痰炎症表型对哮喘小气道功能障碍和疾病转归的纵向影响
2022/03/17
背景:关于气道炎症表型与一些重要哮喘特征(如小气道功能障碍(SAD))之间的关系知之甚少。
目的:描述气道炎症表型对SAD和哮喘预后的纵向影响。
方法:我们在基线和一年后测量诱导痰中的嗜酸性粒细胞和中性粒细胞计数,将197例成人哮喘患者分为四种炎症表型。我们使用肺活量测定法、体容量描记法、脉冲振荡法、惰性气体单次和多次呼气冲洗法对肺功能进行了全面评估。我们比较了两种表型之间的肺功能、哮喘严重程度、恶化频率和症状控制。我们研究了持续性痰液炎症表型的纵向影响以及痰液细胞计数的变化对肺功能的影响。
结果:患者分为嗜酸性粒细胞型(23%,n=45)、中性粒细胞型(33%,n=62)、混合细胞型(22%,n=43)和寡细胞型(24%,n=47)表型。嗜酸性粒细胞型和混合细胞型哮喘患者的气流阻塞率和严重恶化率高于寡细胞型哮喘患者,且症状控制较差。嗜酸性粒细胞型和混合细胞型哮喘患者的所有SAD指标均较寡细胞型哮喘患者差(所有p值均<0.05)。与中性粒细胞型哮喘相比,嗜酸性哮喘还表现出更严重的远端气流阻塞、增加的通气不均匀性(所有p值均<0.05),以及更高的严重恶化趋势(p=0.07)。纵向而言,与持续性中性粒细胞型、持续性寡细胞型或非持续性哮喘表型相比,持续性混合细胞型哮喘与最差的SAD随访指标相关。在FEV1稳定的患者中,持续性混合细胞型患者的小气道阻力(R5-20)平均增加率(+103%)高于持续性中性粒细胞型患者(+26%),p=0.040,或持续性寡细胞型哮喘患者(-41%),p=0.028。经吸入或口服皮质类固醇或抗嗜酸性生物制剂治疗等混杂因素校正后的多变量模型表明,痰嗜酸性粒细胞而非中性粒细胞计数的变化是FEV1、FEF25-75、SREF、RV和LCI纵向变化的独立预测因子。
结论:在哮喘中,气道嗜酸性炎症是肺功能损害和不良疾病转归的主要驱动因素,气道嗜中性粒细胞的共存也可能加剧这种情况,从而导致严重的混合型哮喘。即使在FEV1稳定的患者中,持续气道嗜酸性粒细胞增多也可能与动态SAD相关。
(J Allergy Clin Immunol Pract. 2022 Mar 4;S2213-2198(22)00221-5. doi: 10.1016/j.jaip.2022.02.020.)
Longitudinal Impact of Sputum Inflammatory Phenotypes on Small Airway Dysfunction and Disease Outcomes in Asthma
Mustafa Abdo, Frauke Pedersen, Anne-Marie Kirsten, Vera Veith, Heike Biller, Frederik Trinkmann, Erika von Mutius, Matthias Kopp, Gesine Hansen, Klaus F Rabe, Thomas Bahmer, Henrik Watz, ALLIANCE study group
Abstract
Background: Little is known about the relationship between airway inflammatory phenotypes and some important asthma features such as small airway dysfunction (SAD).

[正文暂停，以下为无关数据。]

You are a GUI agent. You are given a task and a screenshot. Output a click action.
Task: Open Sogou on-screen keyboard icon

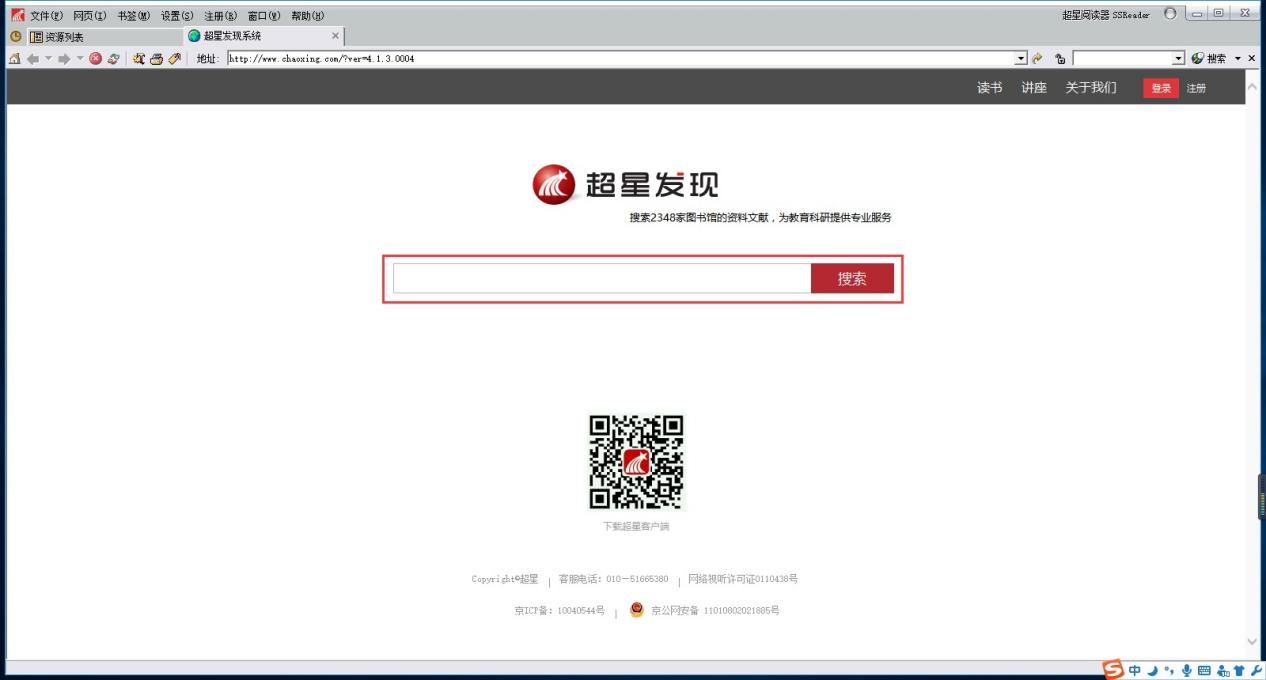tap(1204, 670)
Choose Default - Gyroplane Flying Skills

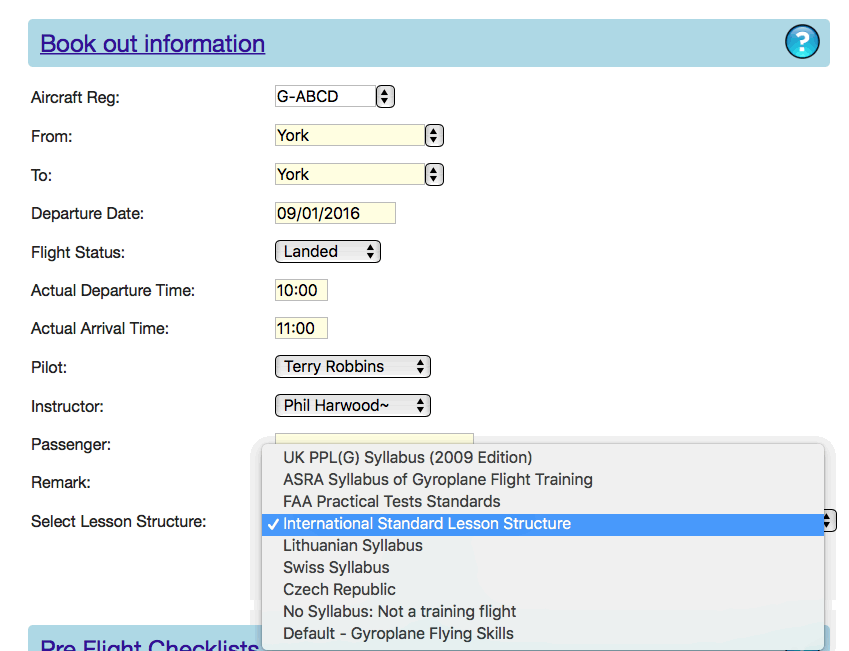[398, 634]
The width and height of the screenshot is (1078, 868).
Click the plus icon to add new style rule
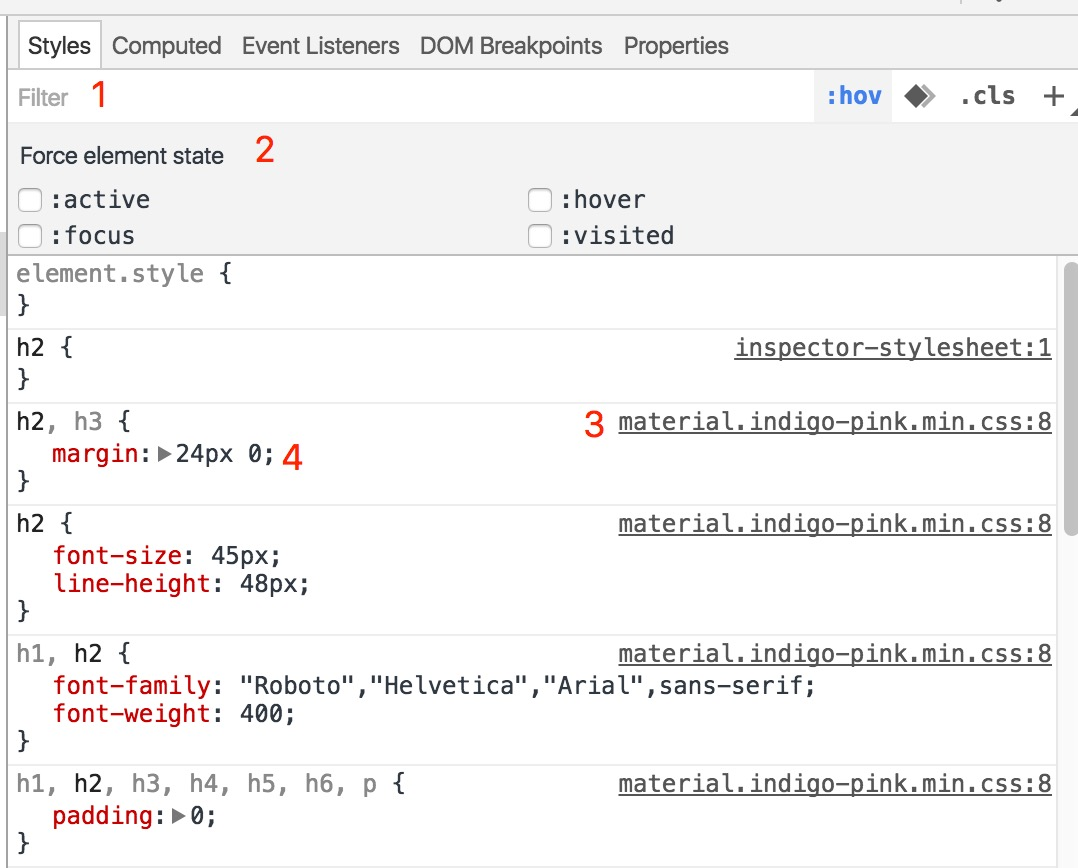click(x=1053, y=96)
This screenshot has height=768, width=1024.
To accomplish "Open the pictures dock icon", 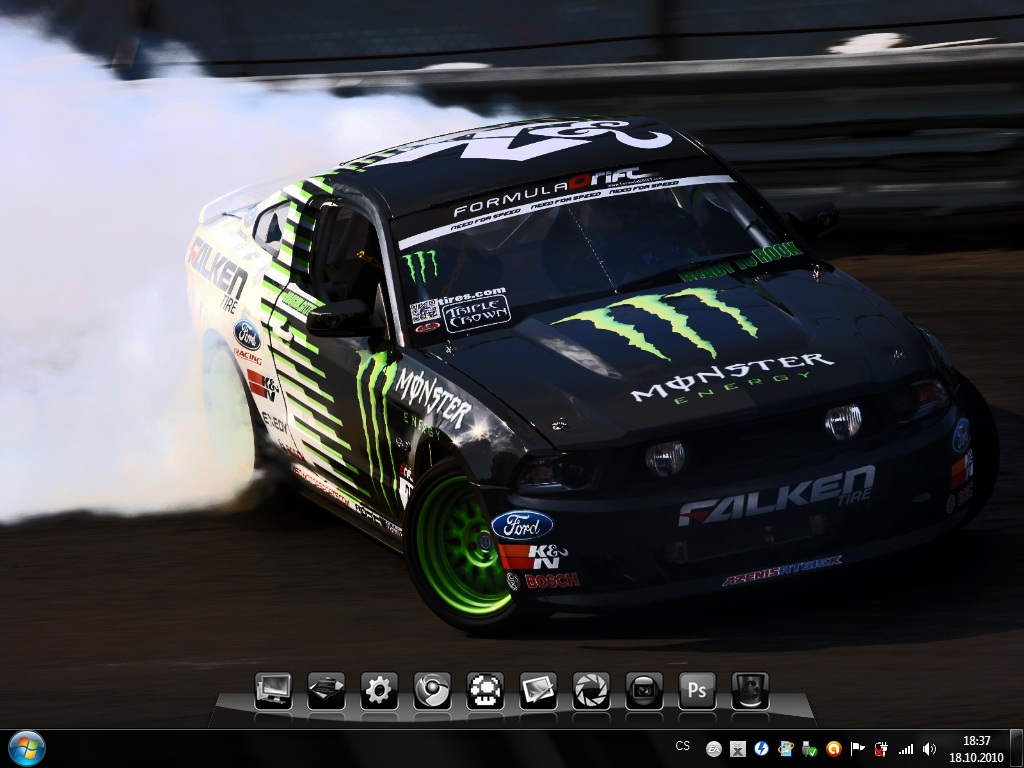I will tap(538, 691).
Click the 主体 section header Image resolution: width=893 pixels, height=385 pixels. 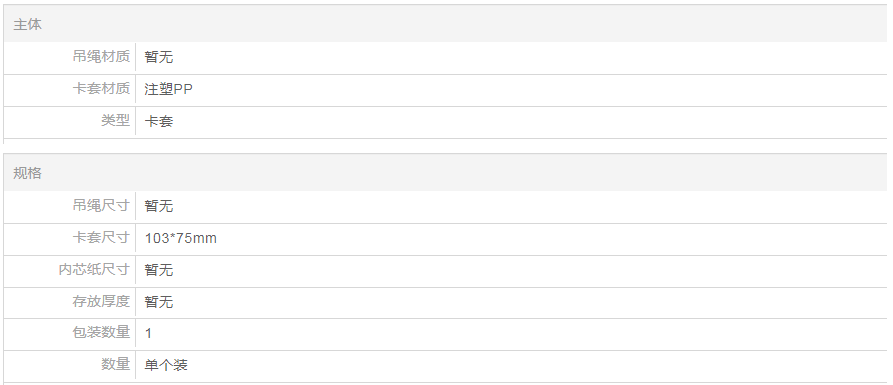pos(27,24)
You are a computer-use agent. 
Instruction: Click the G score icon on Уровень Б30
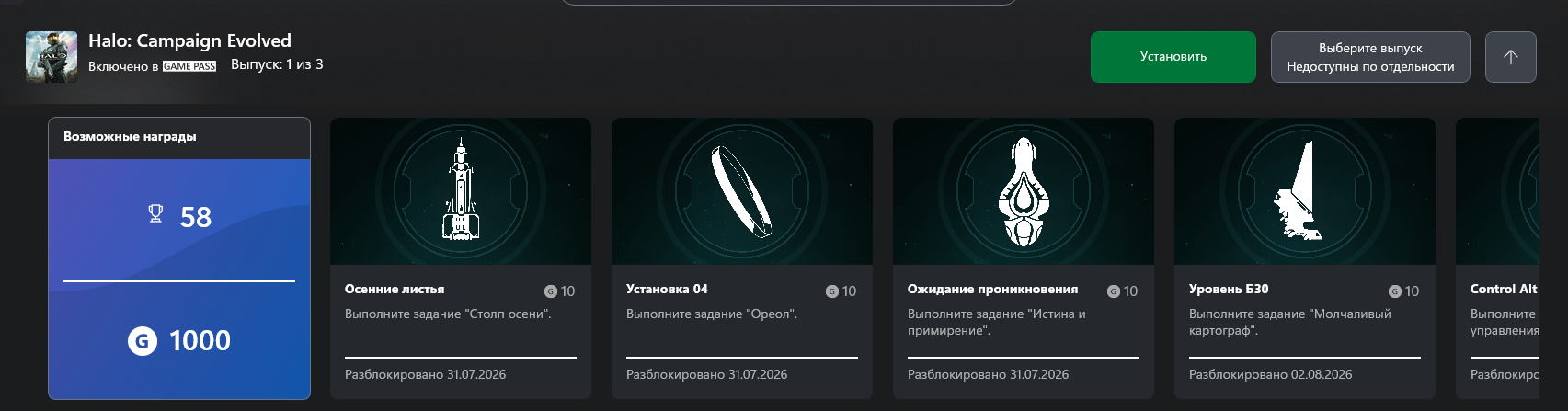coord(1395,291)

Objective: To describe the longitudinal impact of airway inflammatory phenotypes on SAD and asthma outcomes
METHODS: We measured eosinophil and neutrophil counts in induced sputum at baseline and one year later to stratify 197 adult asthma patients into four inflammatory phenotypes. We conducted a comprehensive assessment of lung function using spirometry, body plethysmography, impulse oscillometry, inert gas single and multiple breath washouts. We compared lung function, asthma severity, exacerbation frequency and symptom control between the phenotypes. We studied the longitudinal impact of persistent sputum inflammatory phenotypes and the change of sputum cell counts on lung function.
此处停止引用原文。